Apesar de nova e jovem, o Wolf Alice tem todo o jeitinho de banda inglesa que pode começar a excursionar pelo mundo em breve e participar de festivais indie. Há um pouco de Bethany Consentino, do Best Coast, no jeito de Ellie Roswell cantar e mandar ver no palco. Mas há um lado mais visceral da banda que se aproxima muito da australiana Courtney Barnett, que também lançou seu primeiro disco completo este ano. Barnett tem mais experiência e conseguiu fazer um disco que soa mais consistente, mas em termos de diversão, Wolf Alice e Barnett estão pau a pau.
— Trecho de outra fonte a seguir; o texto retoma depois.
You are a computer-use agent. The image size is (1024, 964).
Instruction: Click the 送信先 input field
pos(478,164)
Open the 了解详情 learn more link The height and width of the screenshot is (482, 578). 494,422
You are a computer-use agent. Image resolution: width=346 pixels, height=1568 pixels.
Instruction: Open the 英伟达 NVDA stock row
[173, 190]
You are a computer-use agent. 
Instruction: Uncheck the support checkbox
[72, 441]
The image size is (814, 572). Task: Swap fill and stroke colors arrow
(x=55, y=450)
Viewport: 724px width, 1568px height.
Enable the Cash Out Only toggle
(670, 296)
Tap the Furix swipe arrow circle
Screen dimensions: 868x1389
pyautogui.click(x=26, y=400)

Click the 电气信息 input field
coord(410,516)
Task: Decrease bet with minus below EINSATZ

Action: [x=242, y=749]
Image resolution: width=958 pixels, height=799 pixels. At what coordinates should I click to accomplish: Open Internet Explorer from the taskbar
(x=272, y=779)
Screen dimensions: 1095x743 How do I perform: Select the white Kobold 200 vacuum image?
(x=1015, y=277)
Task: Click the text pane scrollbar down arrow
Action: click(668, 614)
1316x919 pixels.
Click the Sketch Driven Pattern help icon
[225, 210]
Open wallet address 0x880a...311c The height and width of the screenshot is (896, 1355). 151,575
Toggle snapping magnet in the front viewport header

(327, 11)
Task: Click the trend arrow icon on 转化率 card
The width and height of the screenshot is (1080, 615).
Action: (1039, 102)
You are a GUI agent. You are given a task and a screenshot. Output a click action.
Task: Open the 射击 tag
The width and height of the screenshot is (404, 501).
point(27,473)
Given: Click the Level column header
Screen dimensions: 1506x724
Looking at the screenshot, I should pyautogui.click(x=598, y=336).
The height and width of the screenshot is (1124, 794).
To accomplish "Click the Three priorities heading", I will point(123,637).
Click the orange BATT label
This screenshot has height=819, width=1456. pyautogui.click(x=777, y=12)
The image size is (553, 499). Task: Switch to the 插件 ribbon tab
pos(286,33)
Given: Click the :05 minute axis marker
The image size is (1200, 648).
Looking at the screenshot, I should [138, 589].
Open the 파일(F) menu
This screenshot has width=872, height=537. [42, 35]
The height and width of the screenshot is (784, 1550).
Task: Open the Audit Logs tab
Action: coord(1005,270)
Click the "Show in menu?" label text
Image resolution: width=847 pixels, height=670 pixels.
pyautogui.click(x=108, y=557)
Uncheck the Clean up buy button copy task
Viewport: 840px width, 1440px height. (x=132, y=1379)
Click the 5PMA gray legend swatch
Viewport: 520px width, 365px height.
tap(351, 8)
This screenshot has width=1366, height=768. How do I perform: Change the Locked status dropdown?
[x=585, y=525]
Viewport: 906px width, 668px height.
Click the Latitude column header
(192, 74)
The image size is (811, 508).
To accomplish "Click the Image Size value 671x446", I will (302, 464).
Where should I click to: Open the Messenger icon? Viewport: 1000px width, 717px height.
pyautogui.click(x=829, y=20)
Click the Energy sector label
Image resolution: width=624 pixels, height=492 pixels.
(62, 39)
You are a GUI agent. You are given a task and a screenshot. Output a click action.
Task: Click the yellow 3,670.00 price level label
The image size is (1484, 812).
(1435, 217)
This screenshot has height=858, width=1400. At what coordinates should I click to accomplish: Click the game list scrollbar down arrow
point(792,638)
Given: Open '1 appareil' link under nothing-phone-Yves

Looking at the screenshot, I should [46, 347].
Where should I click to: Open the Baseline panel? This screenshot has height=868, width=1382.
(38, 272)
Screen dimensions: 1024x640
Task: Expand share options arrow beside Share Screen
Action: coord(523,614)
Ao fim de My Love Is Cool você fica querendo mais e pode encontrar boas canções, como “Blush”, “She” e “Storms”, em seus EPs e vídeos disponíveis. Mas fica a certeza também de que o grupo vai chegar ao segundo álbum ainda melhores e mais confiantes. Se depender do ao vivo, já é uma das melhores estreias de 2015.